→ SOURCE TEXT
········

J Clin Aesthet Dermatol. 2025;18(2):44–49.
by Zoe Draelos, MD; Vivian Bucay, MD; Jacqueline Watchmaker, MD; and Giuseppe Valacchi, PhD
Dr. Draelos is with Dermatology Consulting Services, PLLC in High Point, North Carolina. Dr. Bucay is with Bucay Center for Dermatology and Aesthetics in San Antonio, Texas. Dr. Watchmaker is with Southwest Skin Specialists in Scottsdale, Arizona. Dr. Valacchi is with North Carolina State University, Plants for Human Health Institute in Kannapolis, North Carolina; Kyung Hee University Department of Food and Nutrition in Seoul, Korea; and University of Ferrara Department of Environment and Prevention Science in Ferrara, Italy.
FUNDING: Funding for this article was provided by skinbetter science, Inc.
DISCLOSURES: Dr. Draelos is a researcher and consultant for skinbetter science, Inc. Drs. Bucay, Watchmaker, and Valacchi report no conflicts of interest relevant to the content of this article.
ABSTRACT: Objective: The authors sought to explore the skin deglycation ability of rosemary extract dietary supplements to support skin health and improve the signs of skin aging. Methods: A PubMed literature search for English-language articles on rosemary extract effects on glycation and skin aging in clinical and/or preclinical settings was conducted. Results: Endogenous and exogenous glycative stress and reactive oxygen species lead to the accumulation of advanced glycation endproducts (AGEs), accelerating skin aging. Rosemary extract, and its active polyphenol, rosmarinic acid (RA), exhibit antiglycative and antioxidant effects, preventing AGE formation. Rosemary reduces reactive intermediates in the glycation pathway, decreases protein carbonylation, and protects against environmental stressors. Rosemary has shown potential in reversing glycation, benefiting skin health by protecting collagen and elastin. Both topical and oral delivery methods have been investigated and have shown to be beneficial. Manufacturing and extraction methods are critical in preserving essential and synergistic components of the extract when optimizing formulation development. Limitations: As a narrative review, the selection of the literature was not fully comprehensive, thus introducing a potential for bias. However, our aim was to provide insights into the impacts of glycation and RA on skin quality and health. Conclusion: Rosemary extract and RA appear to exhibit antiglycative effects, both interrupting AGE formation and AGE-protein crosslinks, making them promising compounds for skin health. However, further research is needed to fully understand their mechanisms and therapeutic potential.

········

→ WHAT TO DO
Please retype the stretch of the rosemary article from "by Zoe Draelos, MD;" through "by skinbetter science, Inc.".

········

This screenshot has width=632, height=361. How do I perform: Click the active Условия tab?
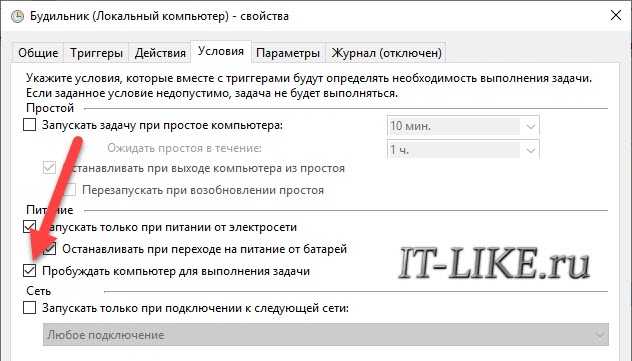coord(221,52)
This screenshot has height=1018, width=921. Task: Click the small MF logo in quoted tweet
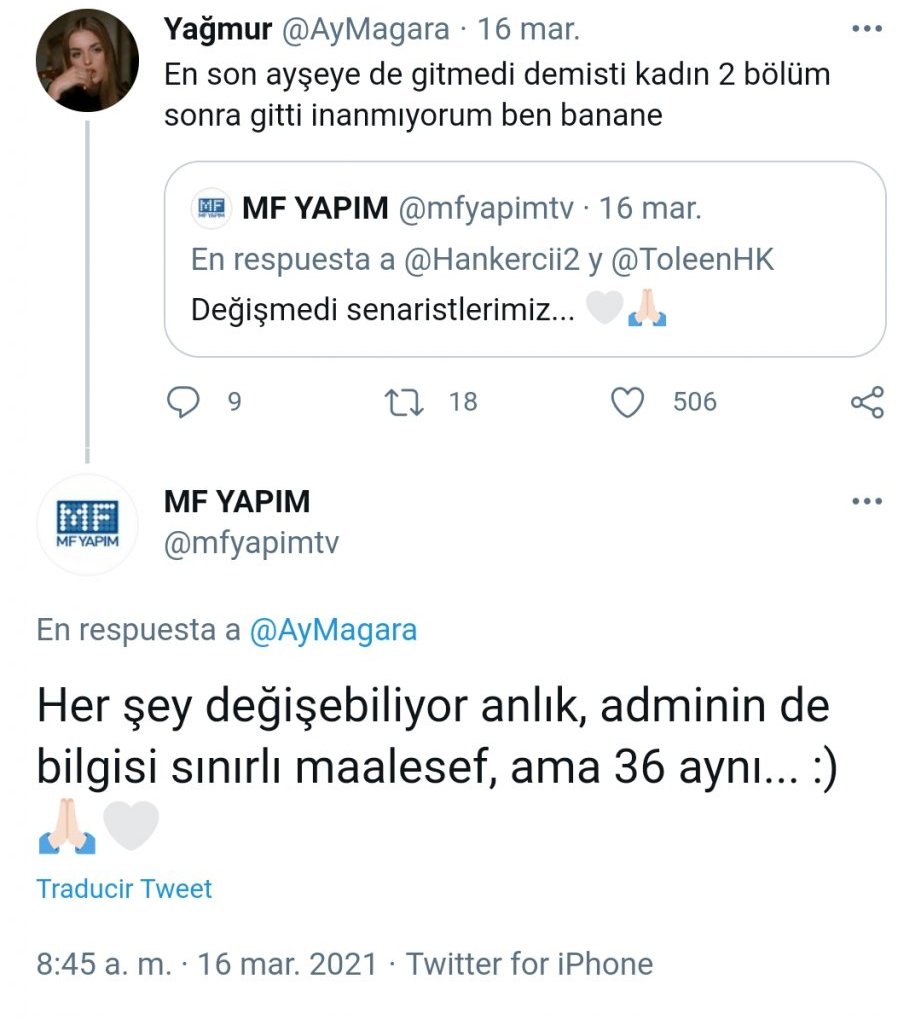[x=211, y=208]
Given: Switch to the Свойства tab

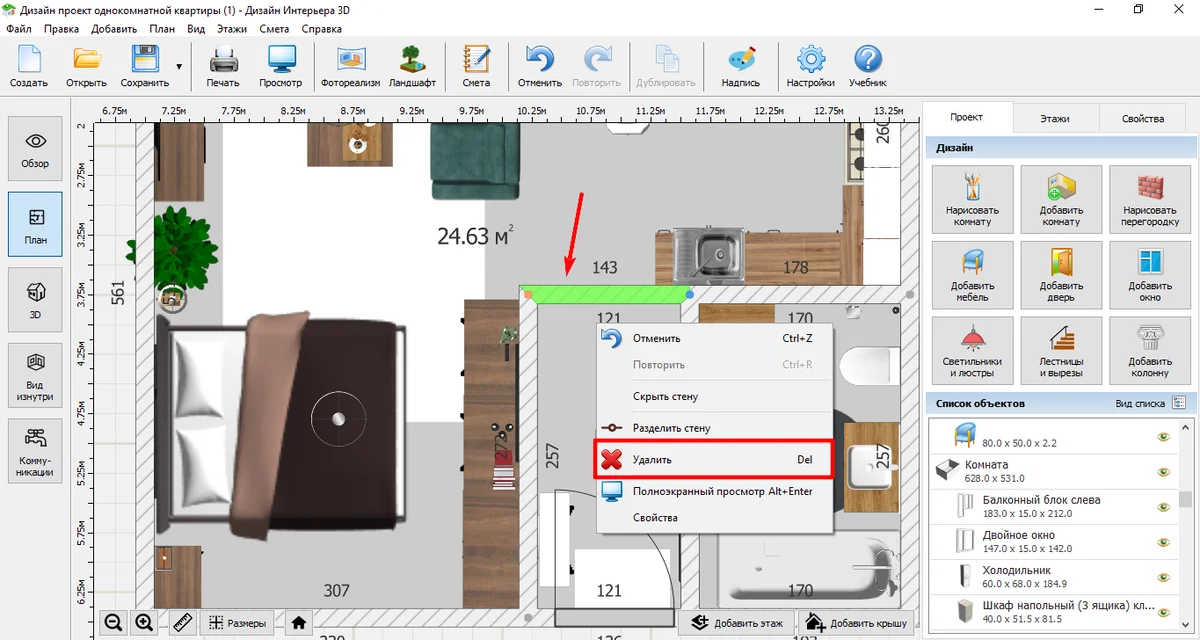Looking at the screenshot, I should pyautogui.click(x=1142, y=118).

········

→ ANSWER TO THE PROBLEM
by Zoe Draelos, MD; Vivian Bucay, MD; Jacqueline Watchmaker, MD; and Giuseppe Valacchi, PhD
Dr. Draelos is with Dermatology Consulting Services, PLLC in High Point, North Carolina. Dr. Bucay is with Bucay Center for Dermatology and Aesthetics in San Antonio, Texas. Dr. Watchmaker is with Southwest Skin Specialists in Scottsdale, Arizona. Dr. Valacchi is with North Carolina State University, Plants for Human Health Institute in Kannapolis, North Carolina; Kyung Hee University Department of Food and Nutrition in Seoul, Korea; and University of Ferrara Department of Environment and Prevention Science in Ferrara, Italy.
FUNDING: Funding for this article was provided by skinbetter science, Inc.